2007.07.05. 15:46 :: oliverhannak


Jul 4th 2007 | NEW YORK
From Economist.com


Can it be shared out?

AFP
AFP
 

UNTIL Iraq's economy recovers fully is there any chance of tackling its other woes? The prospects seem dim. Getting the economy in shape means, mostly, getting the oil industry back on its feet. Iraq has the world’s third-largest reserves but they are of little use as long as the crude remains mostly beneath the ground. The oil infrastructure is in parlous condition after 17 years of war and sanctions. Output remains well below the (depressed) pre-war peak of 2.5m barrels a day.
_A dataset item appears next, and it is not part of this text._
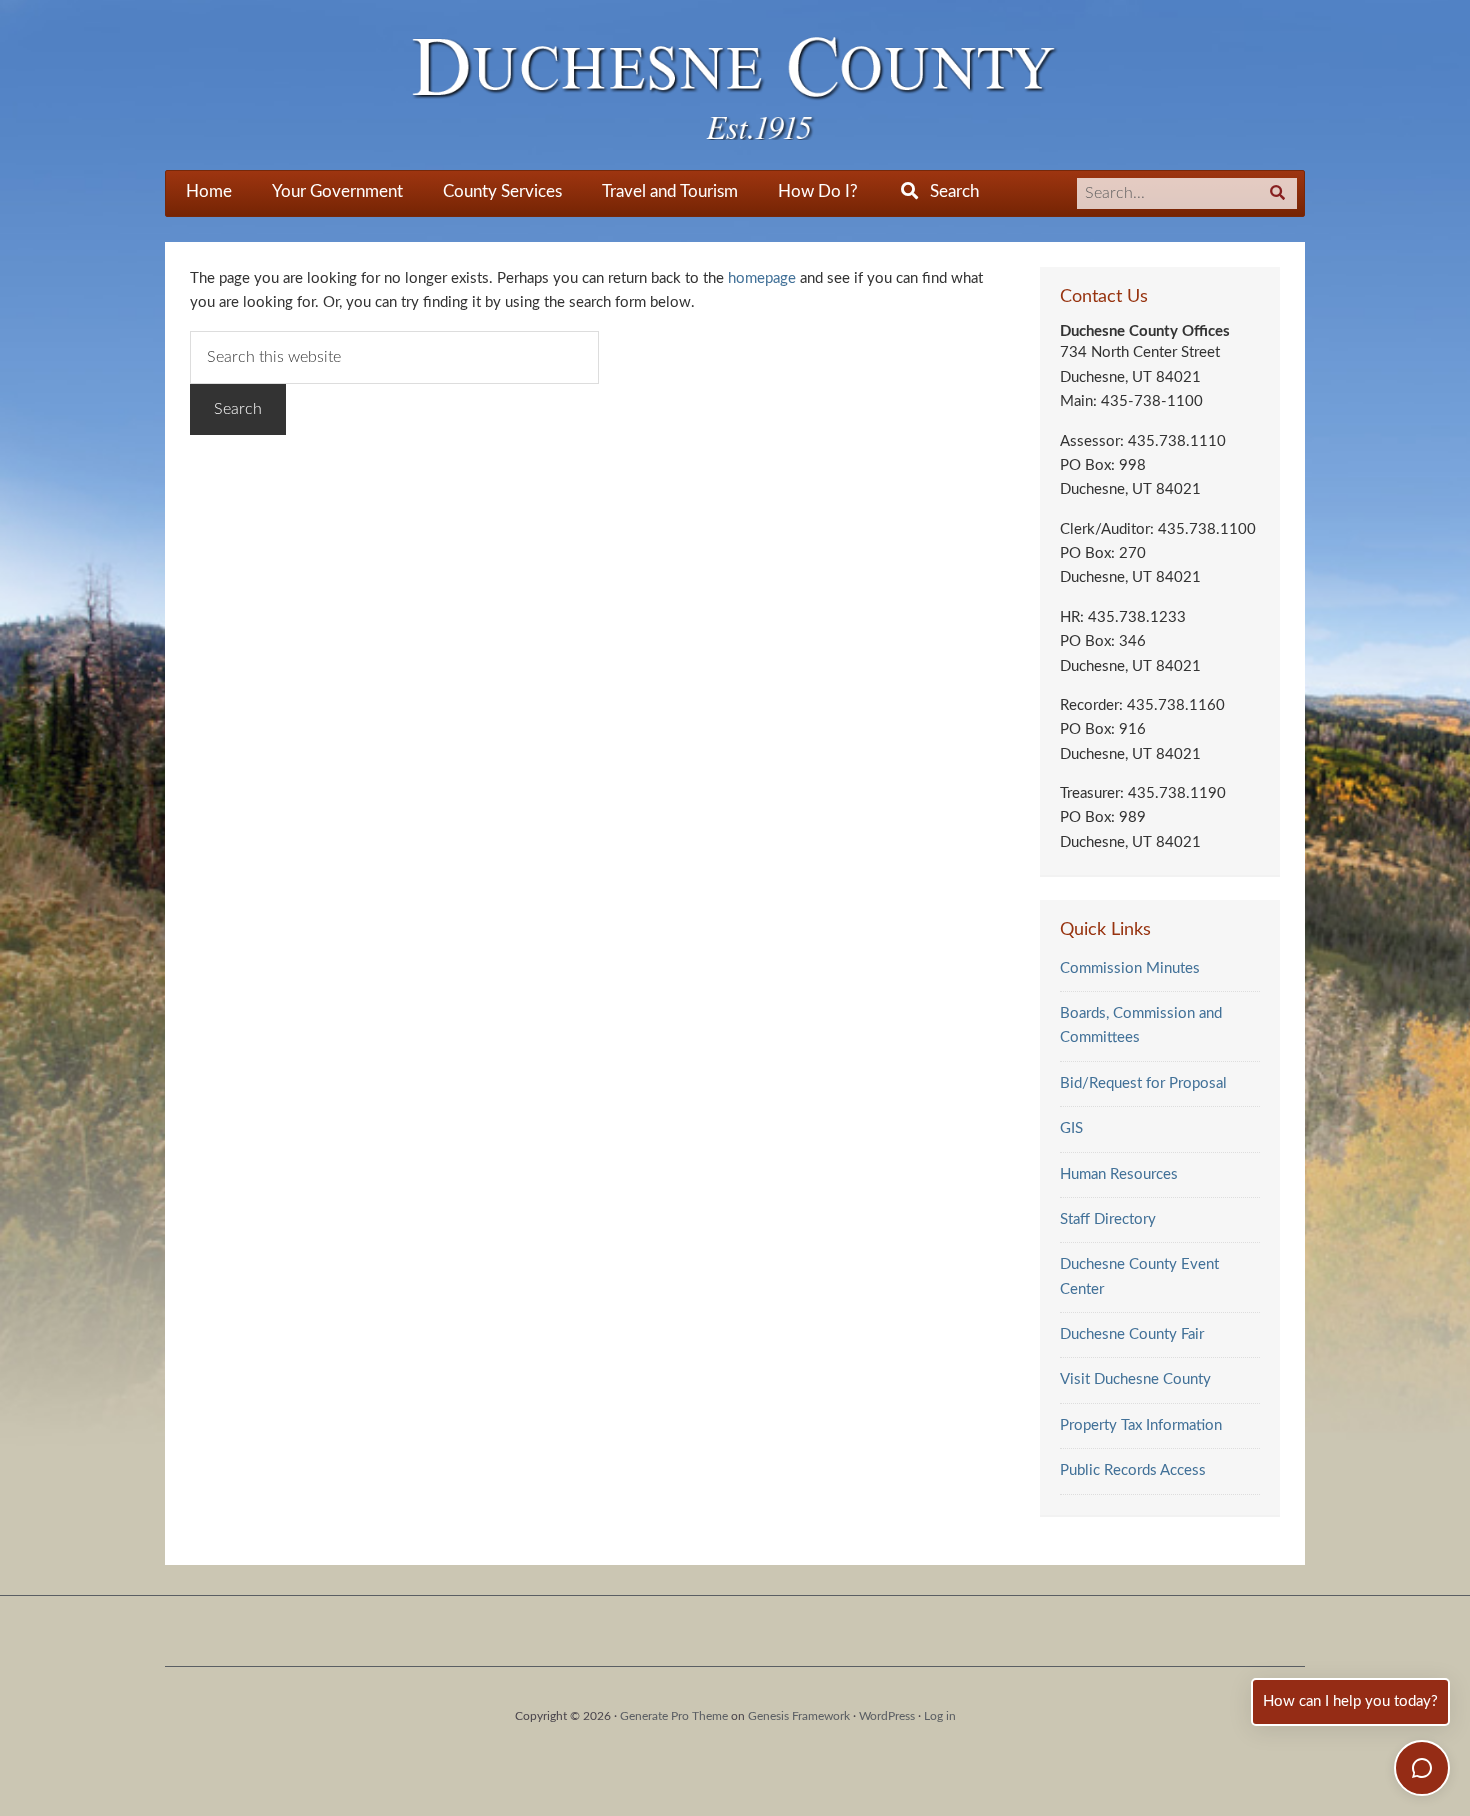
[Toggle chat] (1422, 1768)
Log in (940, 1716)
Producing more of the black stuff depends on investment by foreigners and locals, on getting effective security for oil workers, and on Iraq’s Shias, Sunnis and Kurds agreeing upon how to proceed. The last may be the most difficult. A tentative draft of an oil law was struck in February, but important details—notably the question of exactly how those revenues will be divided out and of how a national oil company may be formed—were not settled. On Tuesday July 3rd Iraq’s cabinet did pass an oil bill, sending it on to parliament for consideration next week. That is a tentative step forward, but the big issues remain unresolved.
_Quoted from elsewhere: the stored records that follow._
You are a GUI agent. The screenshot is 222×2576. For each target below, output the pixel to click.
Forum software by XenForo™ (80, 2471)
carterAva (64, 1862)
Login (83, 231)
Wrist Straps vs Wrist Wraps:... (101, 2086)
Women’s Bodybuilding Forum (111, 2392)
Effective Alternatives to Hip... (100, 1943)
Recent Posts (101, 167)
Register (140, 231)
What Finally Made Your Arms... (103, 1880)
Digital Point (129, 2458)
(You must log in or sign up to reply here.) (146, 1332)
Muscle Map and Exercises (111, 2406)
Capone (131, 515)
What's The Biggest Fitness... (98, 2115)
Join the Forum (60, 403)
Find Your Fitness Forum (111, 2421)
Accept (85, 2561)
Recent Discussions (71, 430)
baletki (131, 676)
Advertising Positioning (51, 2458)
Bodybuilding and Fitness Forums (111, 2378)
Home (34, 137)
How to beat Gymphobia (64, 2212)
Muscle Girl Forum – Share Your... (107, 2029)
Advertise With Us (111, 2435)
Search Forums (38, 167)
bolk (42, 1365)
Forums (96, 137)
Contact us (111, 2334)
The risk is that the bill will now get stuck. It is not clear that representatives of the northern autonomous province of Kurdistan have actually agreed to the law. In any case the Sunni parties and the block of Muqtada al-Sadr, an anti-American Shia cleric, are boycotting the parliament. Even if debate is possible, the best that may be expected is some sort of confusing compromise that leaves the door open for renewed arguments later, as happened with the unclear provisions for federalism in the Iraqi constitution.

In any case, parliament is bogged down with the need to pass other bills, one setting up provincial elections and another softening the de-Baathifcation law, which has left too many (mostly Sunnis) unable to work, and thus sympathetic to the insurgency.

Nor is Iraq’s legislative calendar the only important one. George Bush has asked for a review of his “surge” strategy in September. If it is remains unclear by then that the strategy has produced good results, the demands from American lawmakers for withdrawal from Iraq are likely to become more insistent. Mr Bush’s own party is growing unsettled by the continuing drumbeat of violence in Iraq. Last week the Republicans’ top foreign-policy man in the Senate, Richard Lugar, criticised the surge, saying that the risks of continuing the strategy outweigh the questionable, and distant, benefits. Other Republicans may be emboldened to join Mr Lugar (and the vast majority of Democrats) in calling for withdrawal.

The September deadline for results may seem artificial and unrealistic. The last troops of the surge were only fully deployed late last month. The new tactics promised in the surge—to stay and hold neighbourhoods, rather than to clear them and leave them—would by their nature take time to work. Proponents of giving the surge a chance have pointed to a fall in sectarian murders, and say that about half of Baghdad has now been made more secure. Elsewhere they point to Anbar province, a formerly violent insurgent stronghold where Sunni sheikhs have turned on al-Qaeda.

But the voices calling for American withdrawal will be boosted if there is little evidence that Iraq’s politicians are making progress in tackling awkward problems such as how to split the oil revenues. The Iraqi parliament has made some concessions—by agreeing to take just one month of holidays this summer, rather than two, it should have until the end of July to debate the various bills. Yet it seems unlikely that a complete resolution of the problem will be achieved by then.